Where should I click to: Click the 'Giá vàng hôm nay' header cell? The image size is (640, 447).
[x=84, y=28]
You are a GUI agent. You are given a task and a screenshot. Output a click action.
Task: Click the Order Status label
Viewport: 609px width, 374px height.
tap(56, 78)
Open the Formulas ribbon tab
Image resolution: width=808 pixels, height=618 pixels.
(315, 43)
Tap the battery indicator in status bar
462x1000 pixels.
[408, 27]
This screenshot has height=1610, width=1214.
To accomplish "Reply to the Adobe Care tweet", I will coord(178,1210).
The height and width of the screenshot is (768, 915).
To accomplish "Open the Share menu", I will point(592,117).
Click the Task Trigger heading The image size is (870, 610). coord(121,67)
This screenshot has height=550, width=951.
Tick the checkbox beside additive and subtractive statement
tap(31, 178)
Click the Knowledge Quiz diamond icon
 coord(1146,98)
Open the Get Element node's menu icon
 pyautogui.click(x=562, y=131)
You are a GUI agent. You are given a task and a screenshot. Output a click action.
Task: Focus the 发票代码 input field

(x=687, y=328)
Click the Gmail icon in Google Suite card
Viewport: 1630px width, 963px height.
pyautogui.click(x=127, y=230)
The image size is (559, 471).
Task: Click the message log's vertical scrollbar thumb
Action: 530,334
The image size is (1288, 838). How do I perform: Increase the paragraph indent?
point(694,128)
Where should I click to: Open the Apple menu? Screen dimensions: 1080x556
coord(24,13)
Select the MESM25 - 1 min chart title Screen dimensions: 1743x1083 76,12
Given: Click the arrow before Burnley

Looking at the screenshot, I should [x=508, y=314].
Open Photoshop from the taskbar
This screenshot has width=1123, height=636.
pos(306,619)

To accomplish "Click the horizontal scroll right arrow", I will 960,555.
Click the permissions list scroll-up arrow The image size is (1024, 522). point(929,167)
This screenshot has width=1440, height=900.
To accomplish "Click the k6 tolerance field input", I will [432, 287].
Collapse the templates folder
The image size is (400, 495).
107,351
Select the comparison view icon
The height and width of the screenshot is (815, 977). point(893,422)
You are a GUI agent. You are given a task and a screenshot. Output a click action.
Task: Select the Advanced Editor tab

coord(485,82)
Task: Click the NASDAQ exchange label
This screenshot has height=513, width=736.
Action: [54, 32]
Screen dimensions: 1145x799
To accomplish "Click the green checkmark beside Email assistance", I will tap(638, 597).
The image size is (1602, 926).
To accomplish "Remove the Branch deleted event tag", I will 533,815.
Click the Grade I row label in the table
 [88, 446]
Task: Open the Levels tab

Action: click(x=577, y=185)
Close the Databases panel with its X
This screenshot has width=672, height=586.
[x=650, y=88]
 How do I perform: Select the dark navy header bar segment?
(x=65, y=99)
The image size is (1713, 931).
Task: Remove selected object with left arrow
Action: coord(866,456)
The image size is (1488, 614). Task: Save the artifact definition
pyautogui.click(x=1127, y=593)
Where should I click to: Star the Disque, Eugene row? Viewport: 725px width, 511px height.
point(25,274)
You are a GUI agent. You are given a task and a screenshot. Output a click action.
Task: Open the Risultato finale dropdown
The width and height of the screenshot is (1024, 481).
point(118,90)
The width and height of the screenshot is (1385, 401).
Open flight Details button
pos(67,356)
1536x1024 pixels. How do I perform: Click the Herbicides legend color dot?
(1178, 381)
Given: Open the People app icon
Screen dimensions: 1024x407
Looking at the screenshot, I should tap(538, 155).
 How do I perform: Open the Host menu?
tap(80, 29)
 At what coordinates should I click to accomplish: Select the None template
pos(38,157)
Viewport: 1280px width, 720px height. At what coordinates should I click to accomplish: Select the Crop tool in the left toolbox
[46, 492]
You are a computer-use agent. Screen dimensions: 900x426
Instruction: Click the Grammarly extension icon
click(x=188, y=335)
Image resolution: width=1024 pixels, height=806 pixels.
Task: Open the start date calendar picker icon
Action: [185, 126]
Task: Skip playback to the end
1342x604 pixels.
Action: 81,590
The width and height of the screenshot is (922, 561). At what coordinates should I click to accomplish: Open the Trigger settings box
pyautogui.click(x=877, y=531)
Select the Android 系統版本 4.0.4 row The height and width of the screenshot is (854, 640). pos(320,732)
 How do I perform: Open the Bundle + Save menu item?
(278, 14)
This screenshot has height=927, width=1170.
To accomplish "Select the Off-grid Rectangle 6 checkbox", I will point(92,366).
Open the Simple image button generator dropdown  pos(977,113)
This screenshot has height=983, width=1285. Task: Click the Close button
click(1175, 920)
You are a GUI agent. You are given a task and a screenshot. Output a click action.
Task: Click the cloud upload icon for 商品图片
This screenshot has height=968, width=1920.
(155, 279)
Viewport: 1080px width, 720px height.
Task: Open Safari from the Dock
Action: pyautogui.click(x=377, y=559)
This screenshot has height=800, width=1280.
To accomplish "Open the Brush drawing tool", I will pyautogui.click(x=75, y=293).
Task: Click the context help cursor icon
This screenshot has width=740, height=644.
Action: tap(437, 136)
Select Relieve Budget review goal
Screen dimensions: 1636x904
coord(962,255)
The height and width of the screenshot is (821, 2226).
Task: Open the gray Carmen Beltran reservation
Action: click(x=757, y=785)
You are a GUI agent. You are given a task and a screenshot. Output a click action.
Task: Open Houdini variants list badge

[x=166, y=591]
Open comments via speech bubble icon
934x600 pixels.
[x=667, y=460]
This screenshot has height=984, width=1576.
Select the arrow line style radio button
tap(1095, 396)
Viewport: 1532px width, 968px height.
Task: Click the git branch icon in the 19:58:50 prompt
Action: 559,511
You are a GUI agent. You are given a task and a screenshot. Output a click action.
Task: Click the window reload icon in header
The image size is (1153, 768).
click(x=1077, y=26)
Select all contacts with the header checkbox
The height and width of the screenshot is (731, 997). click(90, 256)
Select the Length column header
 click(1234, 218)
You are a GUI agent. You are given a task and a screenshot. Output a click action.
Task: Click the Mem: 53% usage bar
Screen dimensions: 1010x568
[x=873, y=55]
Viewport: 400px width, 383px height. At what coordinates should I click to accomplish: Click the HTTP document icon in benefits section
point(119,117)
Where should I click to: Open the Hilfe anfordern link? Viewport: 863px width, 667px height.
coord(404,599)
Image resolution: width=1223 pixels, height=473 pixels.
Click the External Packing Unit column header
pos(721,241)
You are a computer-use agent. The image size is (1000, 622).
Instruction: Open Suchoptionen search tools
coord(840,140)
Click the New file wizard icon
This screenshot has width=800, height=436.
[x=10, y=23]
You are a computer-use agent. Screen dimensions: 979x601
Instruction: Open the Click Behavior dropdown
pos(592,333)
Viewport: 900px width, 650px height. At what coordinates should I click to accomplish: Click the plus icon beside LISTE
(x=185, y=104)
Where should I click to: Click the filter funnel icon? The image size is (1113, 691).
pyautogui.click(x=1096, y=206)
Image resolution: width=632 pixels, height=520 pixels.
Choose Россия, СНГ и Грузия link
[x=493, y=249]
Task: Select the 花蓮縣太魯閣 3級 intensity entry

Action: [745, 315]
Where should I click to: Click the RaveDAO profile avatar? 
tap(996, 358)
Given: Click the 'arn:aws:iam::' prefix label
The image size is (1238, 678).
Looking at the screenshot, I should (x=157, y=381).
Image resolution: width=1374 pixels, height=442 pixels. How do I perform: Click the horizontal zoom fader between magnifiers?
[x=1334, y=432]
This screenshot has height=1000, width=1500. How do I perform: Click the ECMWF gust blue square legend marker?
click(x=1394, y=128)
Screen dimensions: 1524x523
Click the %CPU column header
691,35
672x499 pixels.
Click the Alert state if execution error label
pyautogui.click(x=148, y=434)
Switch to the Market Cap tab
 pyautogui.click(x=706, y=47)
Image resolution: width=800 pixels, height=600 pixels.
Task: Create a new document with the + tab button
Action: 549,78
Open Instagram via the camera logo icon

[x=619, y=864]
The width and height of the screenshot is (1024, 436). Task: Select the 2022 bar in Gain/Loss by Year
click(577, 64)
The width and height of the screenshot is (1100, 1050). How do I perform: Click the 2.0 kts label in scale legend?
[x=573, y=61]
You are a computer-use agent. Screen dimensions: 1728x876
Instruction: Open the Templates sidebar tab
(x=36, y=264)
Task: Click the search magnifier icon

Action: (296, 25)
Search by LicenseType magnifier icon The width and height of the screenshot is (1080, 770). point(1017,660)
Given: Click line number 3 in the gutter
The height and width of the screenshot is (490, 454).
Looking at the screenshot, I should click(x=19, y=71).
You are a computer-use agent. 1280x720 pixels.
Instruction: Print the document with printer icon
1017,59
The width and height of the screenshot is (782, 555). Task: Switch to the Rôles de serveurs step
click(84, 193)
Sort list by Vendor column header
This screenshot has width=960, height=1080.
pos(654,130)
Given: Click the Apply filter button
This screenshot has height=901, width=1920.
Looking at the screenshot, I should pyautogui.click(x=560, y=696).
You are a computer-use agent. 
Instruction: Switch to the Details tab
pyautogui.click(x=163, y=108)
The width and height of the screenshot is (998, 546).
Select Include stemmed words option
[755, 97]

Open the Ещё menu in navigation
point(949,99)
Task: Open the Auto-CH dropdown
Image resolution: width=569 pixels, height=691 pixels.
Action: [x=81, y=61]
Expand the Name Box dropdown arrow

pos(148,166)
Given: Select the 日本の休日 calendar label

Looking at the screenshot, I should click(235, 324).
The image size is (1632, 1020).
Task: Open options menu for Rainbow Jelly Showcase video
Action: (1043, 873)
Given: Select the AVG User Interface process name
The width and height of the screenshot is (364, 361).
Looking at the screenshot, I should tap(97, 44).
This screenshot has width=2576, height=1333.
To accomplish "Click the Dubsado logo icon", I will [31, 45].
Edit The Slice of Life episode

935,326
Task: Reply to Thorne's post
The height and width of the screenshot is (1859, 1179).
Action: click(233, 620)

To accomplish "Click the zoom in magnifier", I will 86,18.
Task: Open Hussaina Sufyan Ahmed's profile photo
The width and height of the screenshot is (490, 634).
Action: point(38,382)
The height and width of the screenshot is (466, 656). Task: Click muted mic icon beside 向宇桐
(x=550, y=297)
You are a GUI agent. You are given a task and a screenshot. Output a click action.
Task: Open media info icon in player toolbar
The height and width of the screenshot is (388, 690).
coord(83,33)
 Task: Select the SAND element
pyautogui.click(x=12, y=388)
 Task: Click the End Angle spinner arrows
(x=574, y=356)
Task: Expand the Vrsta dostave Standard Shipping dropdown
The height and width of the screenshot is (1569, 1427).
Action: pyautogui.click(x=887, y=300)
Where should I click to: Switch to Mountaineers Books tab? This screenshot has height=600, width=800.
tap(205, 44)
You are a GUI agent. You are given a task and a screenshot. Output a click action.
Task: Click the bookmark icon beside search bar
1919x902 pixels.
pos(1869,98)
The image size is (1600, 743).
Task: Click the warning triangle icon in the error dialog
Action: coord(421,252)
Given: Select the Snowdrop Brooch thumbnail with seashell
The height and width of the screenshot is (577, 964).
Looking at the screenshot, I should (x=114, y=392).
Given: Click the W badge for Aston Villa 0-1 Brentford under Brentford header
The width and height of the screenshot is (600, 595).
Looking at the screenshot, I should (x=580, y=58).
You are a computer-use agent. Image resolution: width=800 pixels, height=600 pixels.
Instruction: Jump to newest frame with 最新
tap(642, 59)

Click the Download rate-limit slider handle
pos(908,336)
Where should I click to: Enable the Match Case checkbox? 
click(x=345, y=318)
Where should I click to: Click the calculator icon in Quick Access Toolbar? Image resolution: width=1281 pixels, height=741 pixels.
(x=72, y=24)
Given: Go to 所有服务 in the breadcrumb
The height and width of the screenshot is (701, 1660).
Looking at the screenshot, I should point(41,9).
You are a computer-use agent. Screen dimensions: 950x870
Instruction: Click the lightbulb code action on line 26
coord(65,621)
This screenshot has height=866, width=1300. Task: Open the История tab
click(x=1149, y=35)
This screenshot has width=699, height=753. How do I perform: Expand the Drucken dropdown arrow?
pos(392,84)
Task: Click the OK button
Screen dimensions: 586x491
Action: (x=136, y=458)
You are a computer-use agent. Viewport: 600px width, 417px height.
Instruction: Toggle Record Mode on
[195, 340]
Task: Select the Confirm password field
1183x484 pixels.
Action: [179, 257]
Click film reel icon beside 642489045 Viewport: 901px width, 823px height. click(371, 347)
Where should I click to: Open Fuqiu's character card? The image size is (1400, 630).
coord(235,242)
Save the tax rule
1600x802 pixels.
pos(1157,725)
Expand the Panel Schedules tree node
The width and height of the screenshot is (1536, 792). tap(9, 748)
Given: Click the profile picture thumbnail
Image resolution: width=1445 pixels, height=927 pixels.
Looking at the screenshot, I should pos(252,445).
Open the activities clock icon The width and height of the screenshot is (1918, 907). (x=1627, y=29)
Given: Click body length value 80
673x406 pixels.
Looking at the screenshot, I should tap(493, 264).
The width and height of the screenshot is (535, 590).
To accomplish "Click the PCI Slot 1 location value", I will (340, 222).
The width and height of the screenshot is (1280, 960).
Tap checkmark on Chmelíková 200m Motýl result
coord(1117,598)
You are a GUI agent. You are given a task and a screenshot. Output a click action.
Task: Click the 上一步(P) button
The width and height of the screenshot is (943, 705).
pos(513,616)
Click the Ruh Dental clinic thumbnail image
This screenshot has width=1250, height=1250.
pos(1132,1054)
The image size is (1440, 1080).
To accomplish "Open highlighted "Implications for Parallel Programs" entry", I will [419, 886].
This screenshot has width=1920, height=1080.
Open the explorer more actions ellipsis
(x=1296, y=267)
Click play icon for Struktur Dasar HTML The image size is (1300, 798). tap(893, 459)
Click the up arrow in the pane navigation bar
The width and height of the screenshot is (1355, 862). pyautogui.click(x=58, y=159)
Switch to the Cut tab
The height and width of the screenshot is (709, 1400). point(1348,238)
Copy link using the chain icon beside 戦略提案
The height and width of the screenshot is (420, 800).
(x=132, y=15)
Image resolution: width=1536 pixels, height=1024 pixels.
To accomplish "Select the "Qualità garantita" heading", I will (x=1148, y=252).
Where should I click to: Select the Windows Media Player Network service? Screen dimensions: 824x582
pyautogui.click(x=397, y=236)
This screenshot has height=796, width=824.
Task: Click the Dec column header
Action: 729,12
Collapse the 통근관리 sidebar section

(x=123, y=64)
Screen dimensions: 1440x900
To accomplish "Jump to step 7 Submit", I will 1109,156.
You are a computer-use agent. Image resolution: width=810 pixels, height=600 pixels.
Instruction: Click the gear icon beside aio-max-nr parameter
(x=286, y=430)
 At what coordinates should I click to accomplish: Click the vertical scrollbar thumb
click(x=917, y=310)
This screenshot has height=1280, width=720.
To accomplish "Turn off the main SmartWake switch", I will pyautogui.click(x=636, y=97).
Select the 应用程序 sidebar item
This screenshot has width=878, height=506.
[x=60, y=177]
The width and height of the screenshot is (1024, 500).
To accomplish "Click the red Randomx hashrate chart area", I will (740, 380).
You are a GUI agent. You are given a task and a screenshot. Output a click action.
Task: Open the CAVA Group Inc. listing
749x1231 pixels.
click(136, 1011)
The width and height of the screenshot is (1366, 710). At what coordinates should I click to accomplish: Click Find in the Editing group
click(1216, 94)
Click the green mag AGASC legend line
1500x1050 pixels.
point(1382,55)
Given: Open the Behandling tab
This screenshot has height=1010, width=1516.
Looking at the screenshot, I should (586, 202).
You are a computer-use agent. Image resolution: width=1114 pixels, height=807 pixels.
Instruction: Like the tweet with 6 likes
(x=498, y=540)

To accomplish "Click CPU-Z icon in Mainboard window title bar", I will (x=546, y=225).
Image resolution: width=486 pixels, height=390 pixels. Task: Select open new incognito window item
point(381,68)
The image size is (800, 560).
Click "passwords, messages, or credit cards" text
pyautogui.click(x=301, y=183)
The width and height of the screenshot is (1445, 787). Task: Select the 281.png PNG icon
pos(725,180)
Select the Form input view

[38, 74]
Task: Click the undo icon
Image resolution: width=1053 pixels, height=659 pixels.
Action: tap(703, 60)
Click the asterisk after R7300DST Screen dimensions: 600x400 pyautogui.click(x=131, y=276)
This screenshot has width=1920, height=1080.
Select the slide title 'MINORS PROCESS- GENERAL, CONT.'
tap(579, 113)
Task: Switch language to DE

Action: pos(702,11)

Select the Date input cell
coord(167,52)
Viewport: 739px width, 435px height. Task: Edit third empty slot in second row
****************
EXERCISE REQUIREMENTS
In the listing above, find each line with the word "thumbnail" and copy it out.

REPLY TO THE EXERCISE
Given: Select the Snowdrop Brooch thumbnail with seashell
Given: Click the profile picture thumbnail
Click the Ruh Dental clinic thumbnail image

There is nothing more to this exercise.